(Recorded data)
---

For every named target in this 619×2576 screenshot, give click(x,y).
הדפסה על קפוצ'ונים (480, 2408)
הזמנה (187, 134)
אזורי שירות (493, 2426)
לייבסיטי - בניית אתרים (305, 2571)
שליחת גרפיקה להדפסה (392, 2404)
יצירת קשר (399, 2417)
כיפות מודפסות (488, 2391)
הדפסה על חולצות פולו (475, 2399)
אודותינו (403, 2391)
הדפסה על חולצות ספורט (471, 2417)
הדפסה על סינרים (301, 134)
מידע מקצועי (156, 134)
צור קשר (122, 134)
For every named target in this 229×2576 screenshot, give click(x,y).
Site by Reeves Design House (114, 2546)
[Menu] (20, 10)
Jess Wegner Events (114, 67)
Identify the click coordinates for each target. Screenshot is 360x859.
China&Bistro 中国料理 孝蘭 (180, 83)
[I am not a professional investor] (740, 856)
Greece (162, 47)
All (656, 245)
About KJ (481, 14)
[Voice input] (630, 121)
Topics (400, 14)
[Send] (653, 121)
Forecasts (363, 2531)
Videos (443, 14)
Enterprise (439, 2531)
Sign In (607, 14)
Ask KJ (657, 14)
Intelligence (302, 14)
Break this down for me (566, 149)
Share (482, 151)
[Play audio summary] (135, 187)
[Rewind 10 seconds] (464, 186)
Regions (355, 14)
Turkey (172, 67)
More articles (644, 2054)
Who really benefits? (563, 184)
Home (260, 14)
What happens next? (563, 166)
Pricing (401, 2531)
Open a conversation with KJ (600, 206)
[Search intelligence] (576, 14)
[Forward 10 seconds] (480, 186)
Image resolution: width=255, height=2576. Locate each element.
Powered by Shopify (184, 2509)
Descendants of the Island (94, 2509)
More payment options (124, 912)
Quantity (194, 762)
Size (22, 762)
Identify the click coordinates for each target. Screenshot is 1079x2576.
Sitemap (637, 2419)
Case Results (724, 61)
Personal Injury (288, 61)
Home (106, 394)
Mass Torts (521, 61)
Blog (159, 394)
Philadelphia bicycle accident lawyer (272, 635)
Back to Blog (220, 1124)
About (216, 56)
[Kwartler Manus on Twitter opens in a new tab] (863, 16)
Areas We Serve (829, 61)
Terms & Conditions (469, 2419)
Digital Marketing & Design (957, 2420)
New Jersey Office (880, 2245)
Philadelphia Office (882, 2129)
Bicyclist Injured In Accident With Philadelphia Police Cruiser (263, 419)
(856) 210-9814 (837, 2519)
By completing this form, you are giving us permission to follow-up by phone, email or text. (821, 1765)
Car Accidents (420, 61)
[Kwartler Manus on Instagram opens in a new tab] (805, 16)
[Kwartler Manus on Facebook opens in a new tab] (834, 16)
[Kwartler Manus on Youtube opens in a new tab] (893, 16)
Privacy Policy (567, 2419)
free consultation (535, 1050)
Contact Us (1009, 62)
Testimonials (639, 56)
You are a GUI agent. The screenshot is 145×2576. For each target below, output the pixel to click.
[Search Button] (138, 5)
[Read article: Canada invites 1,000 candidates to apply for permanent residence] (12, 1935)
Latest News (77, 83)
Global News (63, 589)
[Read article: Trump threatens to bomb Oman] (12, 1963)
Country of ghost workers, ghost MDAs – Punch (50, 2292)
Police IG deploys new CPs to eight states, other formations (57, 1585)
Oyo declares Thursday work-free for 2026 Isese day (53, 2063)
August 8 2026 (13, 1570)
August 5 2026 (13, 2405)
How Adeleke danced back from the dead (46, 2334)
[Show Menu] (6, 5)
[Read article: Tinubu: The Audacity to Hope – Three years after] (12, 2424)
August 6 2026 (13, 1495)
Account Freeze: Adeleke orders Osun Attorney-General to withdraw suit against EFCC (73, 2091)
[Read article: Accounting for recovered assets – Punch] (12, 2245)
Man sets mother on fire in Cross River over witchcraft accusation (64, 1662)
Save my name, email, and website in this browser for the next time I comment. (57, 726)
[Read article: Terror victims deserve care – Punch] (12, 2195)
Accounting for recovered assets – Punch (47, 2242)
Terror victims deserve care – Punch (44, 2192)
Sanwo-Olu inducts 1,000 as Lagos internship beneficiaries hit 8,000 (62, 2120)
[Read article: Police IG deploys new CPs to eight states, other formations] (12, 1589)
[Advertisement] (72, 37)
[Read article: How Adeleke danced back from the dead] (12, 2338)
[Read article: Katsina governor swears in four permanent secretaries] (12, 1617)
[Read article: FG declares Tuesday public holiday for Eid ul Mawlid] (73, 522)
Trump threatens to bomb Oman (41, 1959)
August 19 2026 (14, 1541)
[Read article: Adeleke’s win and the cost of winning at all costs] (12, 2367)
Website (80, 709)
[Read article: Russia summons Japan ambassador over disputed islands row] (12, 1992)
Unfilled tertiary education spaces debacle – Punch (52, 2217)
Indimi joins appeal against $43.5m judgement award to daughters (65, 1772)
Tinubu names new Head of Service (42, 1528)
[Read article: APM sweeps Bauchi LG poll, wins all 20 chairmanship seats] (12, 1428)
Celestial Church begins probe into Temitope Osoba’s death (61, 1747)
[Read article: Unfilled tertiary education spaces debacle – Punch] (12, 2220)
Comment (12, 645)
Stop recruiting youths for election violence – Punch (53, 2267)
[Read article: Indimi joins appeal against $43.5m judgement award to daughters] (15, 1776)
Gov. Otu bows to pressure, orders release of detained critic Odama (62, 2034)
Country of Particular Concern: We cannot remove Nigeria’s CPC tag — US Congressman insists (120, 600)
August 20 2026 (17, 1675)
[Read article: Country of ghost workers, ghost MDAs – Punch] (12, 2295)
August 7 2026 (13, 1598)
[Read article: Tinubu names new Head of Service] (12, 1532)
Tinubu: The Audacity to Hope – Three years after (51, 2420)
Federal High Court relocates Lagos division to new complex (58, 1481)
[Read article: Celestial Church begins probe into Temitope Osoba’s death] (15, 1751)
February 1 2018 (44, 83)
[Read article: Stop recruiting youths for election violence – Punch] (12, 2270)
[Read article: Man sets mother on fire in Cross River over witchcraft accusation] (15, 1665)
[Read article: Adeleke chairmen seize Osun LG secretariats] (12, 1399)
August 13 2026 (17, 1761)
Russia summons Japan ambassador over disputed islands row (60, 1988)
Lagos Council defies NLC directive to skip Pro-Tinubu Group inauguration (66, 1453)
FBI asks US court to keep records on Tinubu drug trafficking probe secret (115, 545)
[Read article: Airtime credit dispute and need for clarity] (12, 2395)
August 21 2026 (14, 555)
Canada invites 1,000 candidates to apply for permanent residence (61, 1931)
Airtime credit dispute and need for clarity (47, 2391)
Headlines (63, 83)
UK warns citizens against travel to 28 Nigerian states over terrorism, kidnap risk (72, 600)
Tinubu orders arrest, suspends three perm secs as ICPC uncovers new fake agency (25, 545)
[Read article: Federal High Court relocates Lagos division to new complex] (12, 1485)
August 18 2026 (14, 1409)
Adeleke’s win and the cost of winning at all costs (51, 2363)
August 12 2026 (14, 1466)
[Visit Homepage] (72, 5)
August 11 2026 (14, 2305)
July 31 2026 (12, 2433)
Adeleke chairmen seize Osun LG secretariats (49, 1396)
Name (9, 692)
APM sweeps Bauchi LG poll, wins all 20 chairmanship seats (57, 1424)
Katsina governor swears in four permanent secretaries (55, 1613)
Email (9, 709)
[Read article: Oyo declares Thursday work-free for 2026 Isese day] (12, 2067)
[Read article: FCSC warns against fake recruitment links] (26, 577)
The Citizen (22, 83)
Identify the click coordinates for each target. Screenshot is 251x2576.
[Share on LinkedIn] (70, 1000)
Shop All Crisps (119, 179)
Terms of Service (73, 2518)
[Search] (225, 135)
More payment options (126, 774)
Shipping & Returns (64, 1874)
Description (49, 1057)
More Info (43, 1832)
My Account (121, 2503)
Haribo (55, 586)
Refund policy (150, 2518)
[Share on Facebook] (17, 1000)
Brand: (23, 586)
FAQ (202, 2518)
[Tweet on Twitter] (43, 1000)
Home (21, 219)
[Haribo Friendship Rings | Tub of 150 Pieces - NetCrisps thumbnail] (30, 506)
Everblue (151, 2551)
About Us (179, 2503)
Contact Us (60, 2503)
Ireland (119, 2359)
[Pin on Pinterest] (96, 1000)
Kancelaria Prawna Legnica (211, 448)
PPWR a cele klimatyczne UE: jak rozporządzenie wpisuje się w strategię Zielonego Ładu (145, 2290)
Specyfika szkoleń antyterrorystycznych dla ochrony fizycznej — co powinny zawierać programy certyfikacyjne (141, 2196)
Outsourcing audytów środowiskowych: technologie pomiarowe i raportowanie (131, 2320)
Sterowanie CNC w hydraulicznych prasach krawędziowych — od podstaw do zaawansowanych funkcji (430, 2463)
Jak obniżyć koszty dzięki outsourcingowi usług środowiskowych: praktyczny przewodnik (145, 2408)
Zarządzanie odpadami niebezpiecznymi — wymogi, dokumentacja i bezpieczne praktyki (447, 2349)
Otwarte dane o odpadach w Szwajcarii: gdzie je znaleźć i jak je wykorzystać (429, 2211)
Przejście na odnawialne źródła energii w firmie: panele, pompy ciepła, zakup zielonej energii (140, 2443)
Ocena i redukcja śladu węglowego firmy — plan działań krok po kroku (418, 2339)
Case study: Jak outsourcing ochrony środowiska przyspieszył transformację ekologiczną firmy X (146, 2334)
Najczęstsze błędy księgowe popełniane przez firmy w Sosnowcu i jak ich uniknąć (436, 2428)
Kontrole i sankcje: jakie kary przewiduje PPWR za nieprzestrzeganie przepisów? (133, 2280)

---

**ASSIGNMENT**: Pick each line holding the word "clarity" out of the data and copy it.

**RESULT OF THE TASK**:
[Read article: Airtime credit dispute and need for clarity] (12, 2395)
Airtime credit dispute and need for clarity (47, 2391)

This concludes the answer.